L’atteinte des objectifs mentionnés dans la feuille de route nécessite de développer un ensemble de règles, normes de sécurité et modalités de certification des aéronefs, incluant également les questions d’assurance, de répartition de l’espace aérien, de cyber-sécurité… La réalisation de la feuille de route repose également sur le développement de technologies permettant d’assurer la sécurité et la fiabilité, de technologies liées au vol automatique et à la gestion de ce nouveau type de trafic aérien, et enfin de technologies pour la propulsion électrique (incluant également la réduction du poids des batteries et du bruit des moteurs). En outre, la commercialisation de voitures volantes nécessitera une acceptation sociale (sécurité, bruit, respect de la vie privée), en particulier pour l’usage en milieu urbain, ainsi que l’émergence de modèles économiques viables (notamment pour les zones reculées) pour ces nouveaux services de mobilité.

Carburants alternatifs pour les avions : biocarburants et électricité

Le nombre d’avions dans le monde va doubler au cours des 20 prochaines années, or le transport aérien représente déjà 1,3% de la totalité des émissions mondiales de CO2. En 2016, l’Organisation Internationale de l’Aviation Civile (ICAO) a fixé avec l’Association internationale du transport aérien (IATA) la cible d’une réduction de moitié des émissions des avions en 2050, par rapport à 2005. L’atteinte de cette cible repose sur des avions plus efficaces énergétiquement (matériaux plus légers, moteurs plus performants…) mais également sur la substitution des carburants d’origine fossile, fortement émetteurs, par des énergies à émissions faibles ou nulles. Les industriels japonais y travaillent, avec l’appui du gouvernement.

Un premier axe est celui des bioénergies. En 2016, l’agence NEDO (New Energy & Industrial Technology Development Organization, sous tutelle du METI) a lancé deux projets de biocarburants pour avions, avec une cible de déploiement commercial d’ici 2030. Dans ce cadre,  l’industriel IHI développe en partenariat avec l’université de Kobé un processus de production à partir d’algues, ressource dont le Japon peut disposer en abondance.

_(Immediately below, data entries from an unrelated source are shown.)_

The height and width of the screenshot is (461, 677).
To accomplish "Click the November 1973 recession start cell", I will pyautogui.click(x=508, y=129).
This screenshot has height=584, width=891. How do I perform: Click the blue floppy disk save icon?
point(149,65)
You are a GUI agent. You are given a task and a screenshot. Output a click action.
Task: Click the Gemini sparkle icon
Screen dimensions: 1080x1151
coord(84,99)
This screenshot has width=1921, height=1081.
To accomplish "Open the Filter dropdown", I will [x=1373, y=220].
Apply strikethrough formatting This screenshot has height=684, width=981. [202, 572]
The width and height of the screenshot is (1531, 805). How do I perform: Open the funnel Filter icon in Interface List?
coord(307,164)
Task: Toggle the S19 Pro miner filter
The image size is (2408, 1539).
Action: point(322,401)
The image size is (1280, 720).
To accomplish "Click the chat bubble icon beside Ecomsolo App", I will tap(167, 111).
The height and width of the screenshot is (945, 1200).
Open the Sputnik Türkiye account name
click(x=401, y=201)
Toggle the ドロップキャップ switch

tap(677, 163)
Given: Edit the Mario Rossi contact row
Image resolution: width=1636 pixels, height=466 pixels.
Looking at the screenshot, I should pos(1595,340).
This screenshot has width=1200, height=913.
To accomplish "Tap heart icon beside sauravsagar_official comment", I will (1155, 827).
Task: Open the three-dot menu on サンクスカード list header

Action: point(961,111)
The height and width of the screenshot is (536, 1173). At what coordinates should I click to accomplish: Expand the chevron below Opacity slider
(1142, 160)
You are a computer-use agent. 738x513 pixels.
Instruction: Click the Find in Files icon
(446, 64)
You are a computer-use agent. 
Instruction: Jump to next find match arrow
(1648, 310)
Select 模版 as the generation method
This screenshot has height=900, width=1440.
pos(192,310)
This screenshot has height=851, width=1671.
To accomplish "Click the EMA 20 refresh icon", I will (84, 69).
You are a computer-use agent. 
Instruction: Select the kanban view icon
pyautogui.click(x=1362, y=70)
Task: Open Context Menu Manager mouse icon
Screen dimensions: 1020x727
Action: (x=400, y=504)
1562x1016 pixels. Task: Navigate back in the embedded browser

Mitsubishi Hitachi Power Systems, Chubu Electric Power Company, Toyo Engineering et JAXA travaillent de leur côté à la réalisation d’un site pilote de production de biocarburant pour avion à partir de cellulose (pouvant notamment provenir du bois). En décembre 2018, les acteurs impliqués dans ces deux projets ont signé un accord de coopération avec le japonais Showa Shell, qui pourrait prendre en charge la finalisation de la production et la distribution aux avions. Les deux projets visent un début de production avant avril 2020.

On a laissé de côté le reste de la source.